Since these parameters are processed in a context that could conceivably be performance sensitive, we don't apply any length padding or side-channel hardening. Instead we opt for maximizing free tagging space. Thus we want to avoid incurring additional SHA256 block computations, one of the favorite techniques employed by the key-stretching phase of the G3P to harden against timing side-channels.

A deployment could conceivably harden this expansion phase against timing side channels themselves, if the were sufficiently inclined. There are several techniques. For starters, a deployment could ensure that these parameters themselves are constant-length. Alternatively, a deployment could specify an additional variable-length string in the role vector, used to control the ending position relative to the SHA256 buffer.

Constructors

G3PInputRole 

Fields

  • g3pInputRole_roleTags :: Vector ByteString

    This is the least expensive parameter that will vary the secret HMAC key used to generate the final output. Very much analogous to HKDF's initial keying material (ikm) parameter. This is the recommended last call for mixing additional secrets into the output.

newtype G3PInputEcho Source #

Constructors

G3PInputEcho 

Fields

  • g3pInputEcho_echoTag :: ByteString

    the absolute least expensive parameter to vary, if your implementation supports it. Very much analogous to HKDF's info parameter. 0-19 bytes are free. This incurs a cost of one SHA-256 block per output block at 20 bytes and every 64 bytes thereafter.

data G3PSeed Source #

A plain-old-data explicit representation of the intermediate g3pHash computation after the G3PInputBlock and G3PInputArgs have been processed and key stretching has been completed, but before the tweaks have been applied and the final output generated.

If you ever need to serialize or persist a seed, you probably want this.

Intended to be generated by g3pHash_seedInit and consumed by g3pHash_seedFinalize.

Constructors

G3PSeed 

Fields

Instances

Instances details
Eq G3PSeed Source # 
Instance details

Defined in Crypto.G3P

Methods

(==) :: G3PSeed -> G3PSeed -> Bool #

(/=) :: G3PSeed -> G3PSeed -> Bool #

data G3PKey Source #

Instances

Instances details
Eq G3PKey Source # 
Instance details

Defined in Crypto.G3P

Methods

(==) :: G3PKey -> G3PKey -> Bool #

(/=) :: G3PKey -> G3PKey -> Bool #

g3pHash :: G3PInputBlock -> G3PInputArgs -> G3PInputRole -> G3PInputEcho -> Stream ByteString Source #

The Global Password Prehash Protocol (G3P). Note that this function is very intentionally implemented in such a way that the following idiom is efficient. It performs the expensive key stretching phase only once.

 let mySeed = g3pHash block args
     myKey0 = mySeed myRole0
     myKey1 = mySeed myRole1
  in [ myKey0 myEcho , myKey0 altEcho, myKey1 myEcho, myKey1 altEcho ]

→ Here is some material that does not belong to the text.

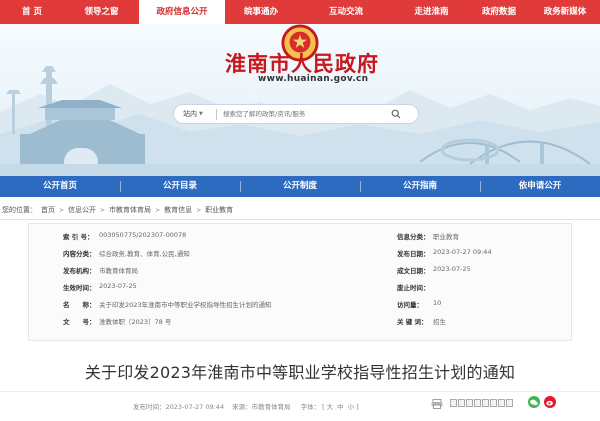 Image resolution: width=600 pixels, height=421 pixels. What do you see at coordinates (300, 210) in the screenshot?
I see `breadcrumb: 您的位置： 首页 > 信息公开 > 市教育体育局 > 教育信息 > 职业教育` at bounding box center [300, 210].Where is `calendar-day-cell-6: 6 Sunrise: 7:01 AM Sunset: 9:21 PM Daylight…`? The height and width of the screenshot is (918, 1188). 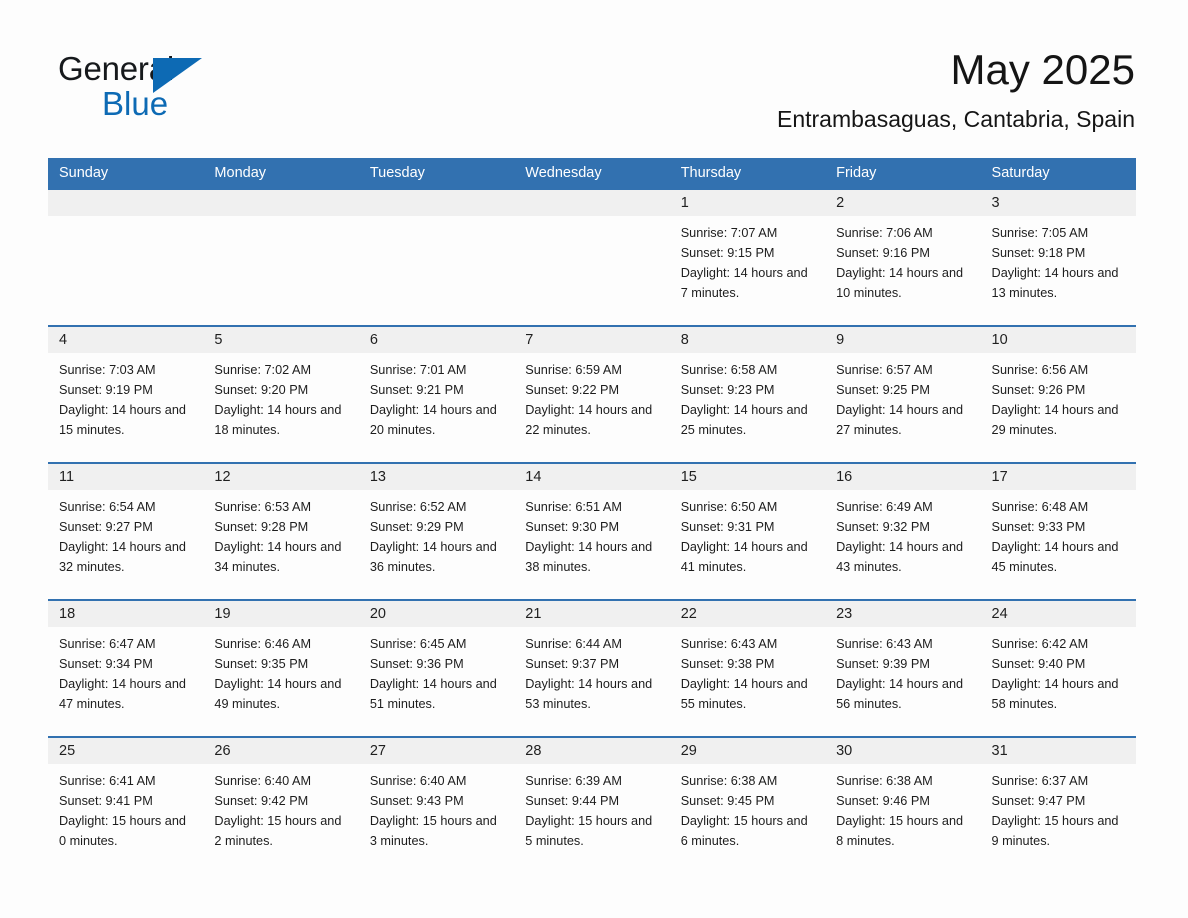
calendar-day-cell-6: 6 Sunrise: 7:01 AM Sunset: 9:21 PM Daylight… is located at coordinates (436, 390). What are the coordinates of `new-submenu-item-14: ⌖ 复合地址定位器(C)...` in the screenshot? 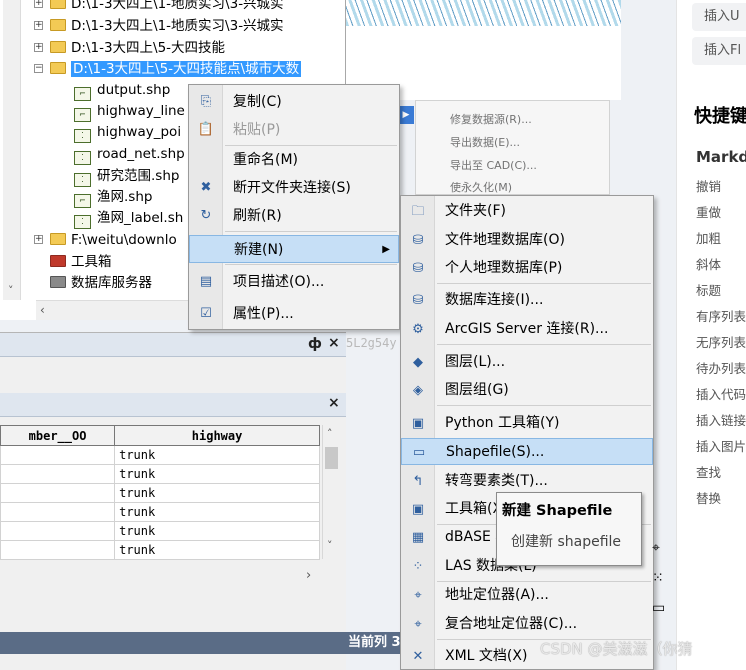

This expression also only performs 2 output key computations, though this is very fast compared to the stretching applied to the seed. It's still slower than varying only the echo tag. Thus we end up with four cryptographically independent bytestreams.

In the case that you want or need to persist or serialize the intermediate seed, or change the seguid or domain tag before final output expansion, then the plain-old-datatype G3PSeed and its companion functions g3pHash_seedInit and g3pHash_seedFinalize are needed.

g3pHash_seedInit :: G3PInputBlock -> G3PInputArgs -> G3PSeed Source #

This generates a seed, which encapsulates the expensive key-stretching component of g3pHash into a reusable, tweakable cryptographic value. This function is way slower than it's companion, g3pHash_seedFinalize. Broadly comparable to HKDF-Extract, though with key stretching built-in.

g3pHash_keyInit :: G3PInputRole -> G3PSeed -> G3PKey Source #

This consumes a seed and tweaks to produce the final output stream. This function is the output expansion phase of g3pHash. This function is way faster than it's companion g3pHash_seedInit. Broadly comparable to HKDF. Note that this function ignores g3pSeed_seguid in favor of g3pSeed_seguidKey.